Come indicato dal Ministero della Difesa russo, l'esercito russo aveva lasciato la città il 30 marzo e le prove dei crimini a Bucha sono apparse solo il quarto giorno dopo la loro partenza, quando ufficiali della SBU e rappresentanti della televisione ucraina sono arrivati nella città.
Freccero analizza anche altri dati: "C'è un filmato che annulla tutti i filmati della strage. Una macchina percorre la strada ricoperta di cadaveri e poco dopo, nello specchietto retrovisore, un cadavere si alza in piedi credendo di essere ormai fuori dal campo visivo”.

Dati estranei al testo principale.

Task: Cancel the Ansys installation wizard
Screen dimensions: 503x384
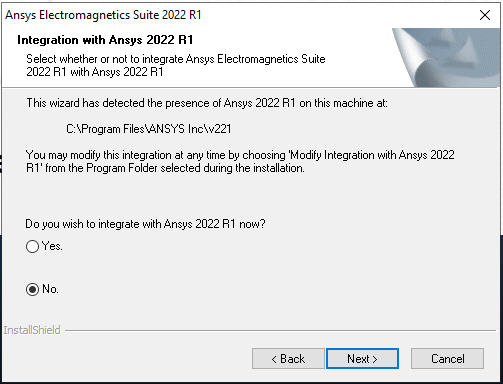Action: pyautogui.click(x=447, y=359)
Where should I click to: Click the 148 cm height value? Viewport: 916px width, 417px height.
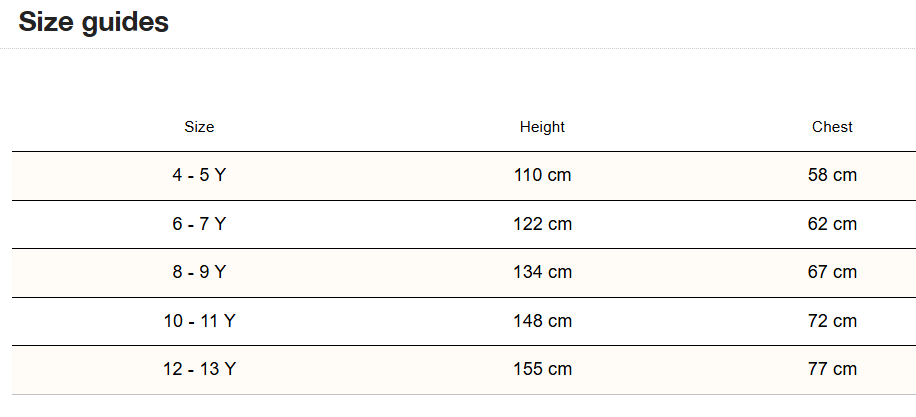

Non sarebbe la prima volta che l’occidente fabbrica artatamente prove di presunti eccidi in grado di alimentare la macchina di propaganda per l’opinione pubblica:
lo ha fatto in Libia nel 2011, dove le tombe di un normale cimitero sulla spiaggia risalenti all’anno prima erano diventate le fosse comuni dei massacri compiuti da Gheddafi. Si erano evocati stupri, torture, una sequela di crimini che hanno dato avvio alla tristemente nota operazione Odissey Dawn, smentiti poi in seguito dalle organizzazioni internazionali Human Rights Watch e Amnesty International. È accaduto lo stesso per la guerra in Serbia nel 1999 con gli orrori della fossa di Racak: 44 civili inermi albanesi, della cui esecuzione furono subito additati i serbi e lo stesso Milosevic, allora presidente della federazione Jugoslava. Persino il Centro di intelligence americano Stratfor pubblicò un dossier in cui mise in dubbio l’esistenza di fosse comuni del Kosovo ed evidenziò come le stime ufficiali fossero viziate dalla metodologia utilizzata dagli enti governativi e da altri osservatori. Per l’Iraq bastò la famosa fiala agitata da Colin Powell al consiglio di sicurezza delle Nazioni Unite.
Non è la prima volta dunque che la forza propagandistica delle immagini ha dettato le scelte politiche ostacolando una razionale lettura dei fatti. Questa volta almeno, dovremo fermarci a indagini più approfondite prima di alzare le fiamme su una possibile terza guerra mondiale.